There is no shortage of events uniting aficionados of various stripes. The Hollywood Bowl and the Greek Theatre, Los Angeles’ prime outdoor performance venues, have returned with a full slate of concerts. Baseball fans will convene at Dodger Stadium for the Major League Baseball All-Star Game on July 19; just south of Los Angeles, jazz enthusiasts will come together for the Newport Beach Jazz Festival in June. Rockers rejoice: Pasadena’s This Ain’t No Picnic brings together dozens of rock bands in August, including The Strokes and LCD Soundsystem.

Sports fans, take note: With the addition of Angel City Football Club in the National Women’s Soccer League, Los Angeles now has 11 professional sports teams — the most of any city in the country. NFL fans have flocked to Inglewood’s newly opened SoFi Stadium, where would-be quarterbacks can take a guided tour and test their skills on the field where the Los Angeles Rams won the Super Bowl in February.

In the same complex as SoFi Stadium, the new YouTube Theater features a robust lineup of Latinx artists this summer and fall, including Rosalia, Gloria Trevi and Sebastian Yatra.

For decades, Los Angeles’ Pride Festival & Parade has been one of the largest LGBTQ Pride events in the world, and it’ll be back in full force the weekend of June 11. Old attractions have been updated: the Warner Bros. Studio Tour has reopened with a state-of-the-art welcome center, and Universal Studios Hollywood has added a “Secret Life of Pets” ride.

High-design hotels

Los Angeles added 2,100 new hotel rooms in 2021, and there’s a home away from home for every type of traveler. Downtown, the Kelly Wearstler-designed Proper Hotel (1100 South Broadway, rooms from $349) has become a destination for locals and out-of-towners alike with its art-deco-meets-modern-day-globe-trotter aesthetic. Pendry West Hollywood (8430 Sunset Blvd., rooms from $525) brings a dose of maximalism to the Sunset Strip, with sumptuous rooms designed by Martin Brudnizki, a rooftop restaurant helmed by Wolfgang Puck, and a happening pool scene.

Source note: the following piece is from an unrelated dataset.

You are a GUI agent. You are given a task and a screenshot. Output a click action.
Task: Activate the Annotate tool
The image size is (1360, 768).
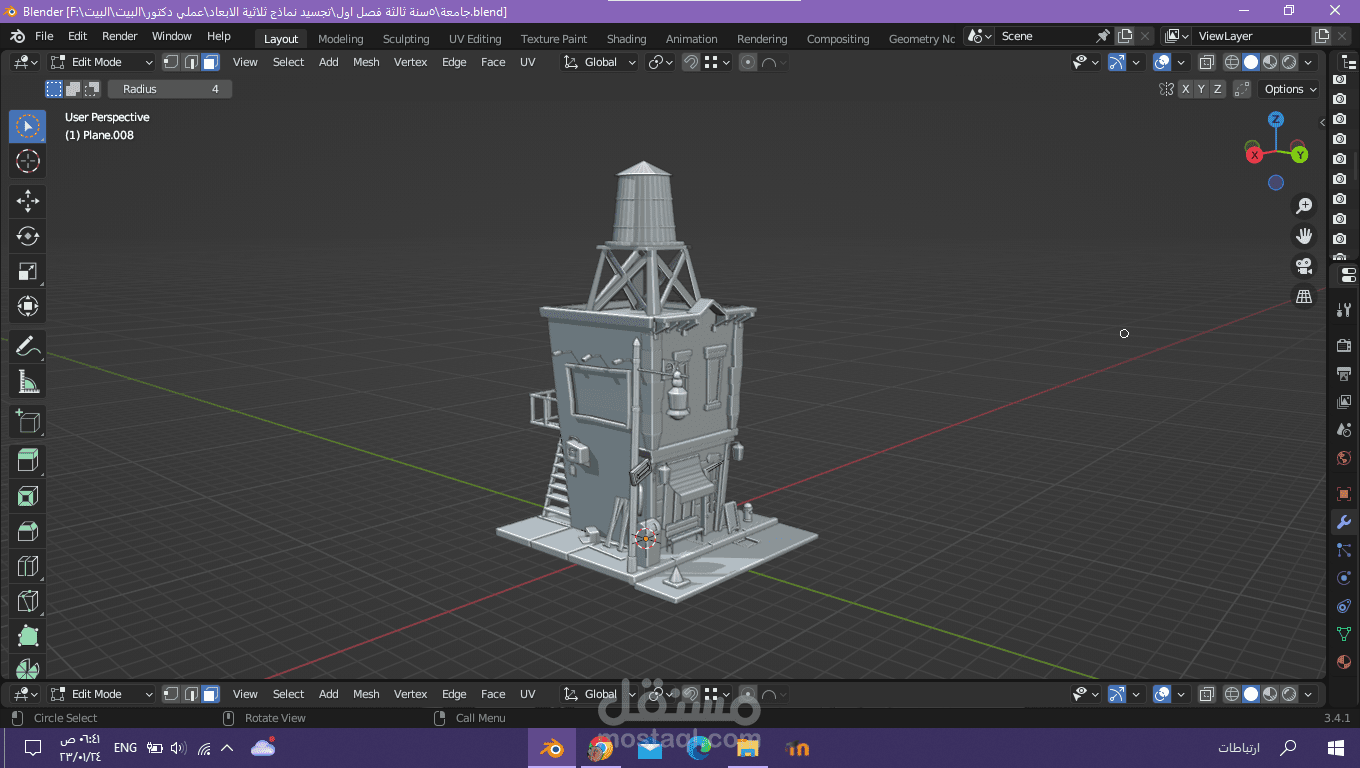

The Maybourne Beverly Hills (225 North Canon Dr., rooms from $1,095) is bringing a bit of Britain far west of the pond; its high tearoom, helmed by its sister hotel, Claridges, will debut later this year. For YOLO adherents with money to burn, the Beverly Hills Hotel (9641 Sunset Blvd., rooms from $735), which turns 110 this year, is offering its signature McCarthy Salad for $1,912 — besides lettuce, it comes with gold flakes, lobster, caviar, a bottle of Dom Pérignon and an inflated sense of superiority that comes with ordering a salad that costs more than the average monthly home mortgage.

Losses and incarnations

While the iconic Cinerama theater in Hollywood closed in 2021, it’s reportedly slated to reopen this year under new management. Some beloved restaurants have had a similar fate: Ray Garcia, the chef of Broken Spanish, which shuttered in 2020, can now be found at Asterid, a new restaurant at the Walt Disney Concert Hall. Bon Temps, a critically acclaimed French restaurant in downtown’s arts district, closed in 2020 but has an incarnation in the chef Lincoln Carson’s new Hollywood eatery, Mes Amis, opening this spring.